Restate the data below, keeping every line the same.

:: RECORDS SHOWN ::

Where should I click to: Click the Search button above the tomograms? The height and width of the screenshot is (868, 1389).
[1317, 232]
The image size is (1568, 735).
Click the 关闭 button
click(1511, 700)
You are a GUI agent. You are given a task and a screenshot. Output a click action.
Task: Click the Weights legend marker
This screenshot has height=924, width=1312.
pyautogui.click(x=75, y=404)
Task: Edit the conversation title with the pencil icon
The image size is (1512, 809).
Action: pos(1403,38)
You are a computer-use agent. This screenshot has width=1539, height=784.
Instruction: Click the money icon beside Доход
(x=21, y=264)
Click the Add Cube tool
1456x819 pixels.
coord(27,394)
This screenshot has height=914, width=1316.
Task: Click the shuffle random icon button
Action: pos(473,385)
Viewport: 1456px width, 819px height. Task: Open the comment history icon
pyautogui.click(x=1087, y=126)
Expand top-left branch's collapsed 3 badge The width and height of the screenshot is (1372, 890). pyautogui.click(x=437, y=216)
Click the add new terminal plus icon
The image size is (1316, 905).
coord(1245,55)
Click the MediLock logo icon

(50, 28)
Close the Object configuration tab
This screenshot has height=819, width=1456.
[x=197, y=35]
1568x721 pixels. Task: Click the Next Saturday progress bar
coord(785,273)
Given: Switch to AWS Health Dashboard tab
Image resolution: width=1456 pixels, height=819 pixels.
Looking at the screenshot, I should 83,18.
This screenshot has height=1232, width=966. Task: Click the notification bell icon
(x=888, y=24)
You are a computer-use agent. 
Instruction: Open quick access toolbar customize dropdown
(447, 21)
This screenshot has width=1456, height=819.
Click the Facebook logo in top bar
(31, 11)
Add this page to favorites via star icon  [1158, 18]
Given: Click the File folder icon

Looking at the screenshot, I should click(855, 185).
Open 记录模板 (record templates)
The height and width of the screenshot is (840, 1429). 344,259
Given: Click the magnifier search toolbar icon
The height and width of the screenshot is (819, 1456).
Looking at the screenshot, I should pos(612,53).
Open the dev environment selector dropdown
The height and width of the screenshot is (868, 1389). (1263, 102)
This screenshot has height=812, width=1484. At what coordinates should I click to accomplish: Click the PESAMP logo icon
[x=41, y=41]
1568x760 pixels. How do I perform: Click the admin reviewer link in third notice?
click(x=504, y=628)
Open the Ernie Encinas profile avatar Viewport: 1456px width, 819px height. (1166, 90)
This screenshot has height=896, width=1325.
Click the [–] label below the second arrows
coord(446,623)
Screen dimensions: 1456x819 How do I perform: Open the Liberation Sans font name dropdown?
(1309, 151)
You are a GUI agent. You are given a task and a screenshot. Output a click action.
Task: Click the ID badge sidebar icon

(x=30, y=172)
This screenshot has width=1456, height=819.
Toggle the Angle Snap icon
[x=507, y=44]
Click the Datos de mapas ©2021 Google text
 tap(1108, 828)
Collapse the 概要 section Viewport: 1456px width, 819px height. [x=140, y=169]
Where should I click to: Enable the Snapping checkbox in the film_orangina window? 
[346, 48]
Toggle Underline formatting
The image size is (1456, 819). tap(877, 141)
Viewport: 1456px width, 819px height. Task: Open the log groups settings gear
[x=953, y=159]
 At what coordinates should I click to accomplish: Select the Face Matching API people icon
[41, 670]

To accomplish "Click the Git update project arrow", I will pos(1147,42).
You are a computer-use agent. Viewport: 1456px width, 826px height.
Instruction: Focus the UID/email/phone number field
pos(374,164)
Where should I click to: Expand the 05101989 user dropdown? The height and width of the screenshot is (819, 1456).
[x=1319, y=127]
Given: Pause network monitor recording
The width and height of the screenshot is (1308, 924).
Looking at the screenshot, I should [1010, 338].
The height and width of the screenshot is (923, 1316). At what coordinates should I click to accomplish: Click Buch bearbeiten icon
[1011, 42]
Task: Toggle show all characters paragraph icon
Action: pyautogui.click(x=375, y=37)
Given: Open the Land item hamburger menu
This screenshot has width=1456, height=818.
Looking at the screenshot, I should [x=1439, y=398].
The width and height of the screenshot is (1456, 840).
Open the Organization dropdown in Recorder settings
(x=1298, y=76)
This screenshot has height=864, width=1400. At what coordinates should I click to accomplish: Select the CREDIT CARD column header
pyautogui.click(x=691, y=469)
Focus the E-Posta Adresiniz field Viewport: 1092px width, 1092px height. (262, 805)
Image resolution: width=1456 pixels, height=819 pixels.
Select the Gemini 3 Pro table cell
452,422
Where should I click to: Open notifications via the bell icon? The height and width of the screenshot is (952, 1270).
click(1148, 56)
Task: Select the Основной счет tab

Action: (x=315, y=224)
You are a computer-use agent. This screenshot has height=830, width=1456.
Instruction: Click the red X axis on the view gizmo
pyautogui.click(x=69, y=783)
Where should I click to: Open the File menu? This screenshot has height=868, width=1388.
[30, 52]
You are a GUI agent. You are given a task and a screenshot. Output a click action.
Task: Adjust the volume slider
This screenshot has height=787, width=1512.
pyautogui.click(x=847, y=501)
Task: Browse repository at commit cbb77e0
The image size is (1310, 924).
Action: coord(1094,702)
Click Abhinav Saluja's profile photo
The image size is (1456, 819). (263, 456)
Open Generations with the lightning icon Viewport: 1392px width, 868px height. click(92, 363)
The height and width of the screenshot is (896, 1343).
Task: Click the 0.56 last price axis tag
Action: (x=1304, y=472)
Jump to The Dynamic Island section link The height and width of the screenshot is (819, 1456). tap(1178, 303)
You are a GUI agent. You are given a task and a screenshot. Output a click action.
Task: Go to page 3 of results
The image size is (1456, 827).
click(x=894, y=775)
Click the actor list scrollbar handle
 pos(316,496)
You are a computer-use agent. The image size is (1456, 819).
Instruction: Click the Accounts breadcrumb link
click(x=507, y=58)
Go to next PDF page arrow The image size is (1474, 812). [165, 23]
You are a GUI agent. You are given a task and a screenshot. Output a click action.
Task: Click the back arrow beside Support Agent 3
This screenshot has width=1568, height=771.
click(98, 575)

:::

● **EXERCISE RESPONSE**:
Where should I click to: Click the Search button above the tomograms? The height and width of the screenshot is (868, 1389).
[1317, 232]
The image size is (1568, 735).
Click the 关闭 button
click(1511, 700)
You are a GUI agent. You are given a task and a screenshot. Output a click action.
Task: Click the Weights legend marker
This screenshot has height=924, width=1312.
pyautogui.click(x=75, y=404)
Task: Edit the conversation title with the pencil icon
The image size is (1512, 809).
Action: pos(1403,38)
You are a computer-use agent. This screenshot has width=1539, height=784.
Instruction: Click the money icon beside Доход
(x=21, y=264)
Click the Add Cube tool
1456x819 pixels.
coord(27,394)
This screenshot has height=914, width=1316.
Task: Click the shuffle random icon button
Action: pos(473,385)
Viewport: 1456px width, 819px height. Task: Open the comment history icon
pyautogui.click(x=1087, y=126)
Expand top-left branch's collapsed 3 badge The width and height of the screenshot is (1372, 890). pyautogui.click(x=437, y=216)
Click the add new terminal plus icon
The image size is (1316, 905).
coord(1245,55)
Click the MediLock logo icon

(50, 28)
Close the Object configuration tab
This screenshot has height=819, width=1456.
[x=197, y=35]
1568x721 pixels. Task: Click the Next Saturday progress bar
coord(785,273)
Given: Switch to AWS Health Dashboard tab
Image resolution: width=1456 pixels, height=819 pixels.
Looking at the screenshot, I should 83,18.
This screenshot has height=1232, width=966. Task: Click the notification bell icon
(x=888, y=24)
You are a computer-use agent. 
Instruction: Open quick access toolbar customize dropdown
(447, 21)
This screenshot has width=1456, height=819.
Click the Facebook logo in top bar
(31, 11)
Add this page to favorites via star icon  [1158, 18]
Given: Click the File folder icon

Looking at the screenshot, I should click(855, 185).
Open 记录模板 (record templates)
The height and width of the screenshot is (840, 1429). 344,259
Given: Click the magnifier search toolbar icon
The height and width of the screenshot is (819, 1456).
Looking at the screenshot, I should pos(612,53).
Open the dev environment selector dropdown
The height and width of the screenshot is (868, 1389). (1263, 102)
This screenshot has height=812, width=1484. At what coordinates should I click to accomplish: Click the PESAMP logo icon
[x=41, y=41]
1568x760 pixels. How do I perform: Click the admin reviewer link in third notice?
click(x=504, y=628)
Open the Ernie Encinas profile avatar Viewport: 1456px width, 819px height. (1166, 90)
This screenshot has height=896, width=1325.
Click the [–] label below the second arrows
coord(446,623)
Screen dimensions: 1456x819 How do I perform: Open the Liberation Sans font name dropdown?
(1309, 151)
You are a GUI agent. You are given a task and a screenshot. Output a click action.
Task: Click the ID badge sidebar icon

(x=30, y=172)
This screenshot has width=1456, height=819.
Toggle the Angle Snap icon
[x=507, y=44]
Click the Datos de mapas ©2021 Google text
 tap(1108, 828)
Collapse the 概要 section Viewport: 1456px width, 819px height. [x=140, y=169]
Where should I click to: Enable the Snapping checkbox in the film_orangina window? 
[346, 48]
Toggle Underline formatting
The image size is (1456, 819). tap(877, 141)
Viewport: 1456px width, 819px height. Task: Open the log groups settings gear
[x=953, y=159]
 At what coordinates should I click to accomplish: Select the Face Matching API people icon
[41, 670]

To accomplish "Click the Git update project arrow", I will pos(1147,42).
You are a computer-use agent. Viewport: 1456px width, 826px height.
Instruction: Focus the UID/email/phone number field
pos(374,164)
Where should I click to: Expand the 05101989 user dropdown? The height and width of the screenshot is (819, 1456).
[x=1319, y=127]
Given: Pause network monitor recording
The width and height of the screenshot is (1308, 924).
Looking at the screenshot, I should [1010, 338].
The height and width of the screenshot is (923, 1316). At what coordinates should I click to accomplish: Click Buch bearbeiten icon
[1011, 42]
Task: Toggle show all characters paragraph icon
Action: pyautogui.click(x=375, y=37)
Given: Open the Land item hamburger menu
This screenshot has width=1456, height=818.
Looking at the screenshot, I should [x=1439, y=398].
The width and height of the screenshot is (1456, 840).
Open the Organization dropdown in Recorder settings
(x=1298, y=76)
This screenshot has height=864, width=1400. At what coordinates should I click to accomplish: Select the CREDIT CARD column header
pyautogui.click(x=691, y=469)
Focus the E-Posta Adresiniz field Viewport: 1092px width, 1092px height. (262, 805)
Image resolution: width=1456 pixels, height=819 pixels.
Select the Gemini 3 Pro table cell
452,422
Where should I click to: Open notifications via the bell icon? The height and width of the screenshot is (952, 1270).
click(1148, 56)
Task: Select the Основной счет tab

Action: (x=315, y=224)
You are a computer-use agent. This screenshot has height=830, width=1456.
Instruction: Click the red X axis on the view gizmo
pyautogui.click(x=69, y=783)
Where should I click to: Open the File menu? This screenshot has height=868, width=1388.
[30, 52]
You are a GUI agent. You are given a task and a screenshot. Output a click action.
Task: Adjust the volume slider
This screenshot has height=787, width=1512.
pyautogui.click(x=847, y=501)
Task: Browse repository at commit cbb77e0
The image size is (1310, 924).
Action: coord(1094,702)
Click Abhinav Saluja's profile photo
The image size is (1456, 819). (263, 456)
Open Generations with the lightning icon Viewport: 1392px width, 868px height. click(92, 363)
The height and width of the screenshot is (896, 1343).
Task: Click the 0.56 last price axis tag
Action: (x=1304, y=472)
Jump to The Dynamic Island section link The height and width of the screenshot is (819, 1456). tap(1178, 303)
You are a GUI agent. You are given a task and a screenshot. Output a click action.
Task: Go to page 3 of results
The image size is (1456, 827).
click(x=894, y=775)
Click the actor list scrollbar handle
 pos(316,496)
You are a computer-use agent. The image size is (1456, 819).
Instruction: Click the Accounts breadcrumb link
click(x=507, y=58)
Go to next PDF page arrow The image size is (1474, 812). [165, 23]
You are a GUI agent. You are given a task and a screenshot. Output a click action.
Task: Click the back arrow beside Support Agent 3
This screenshot has width=1568, height=771.
click(98, 575)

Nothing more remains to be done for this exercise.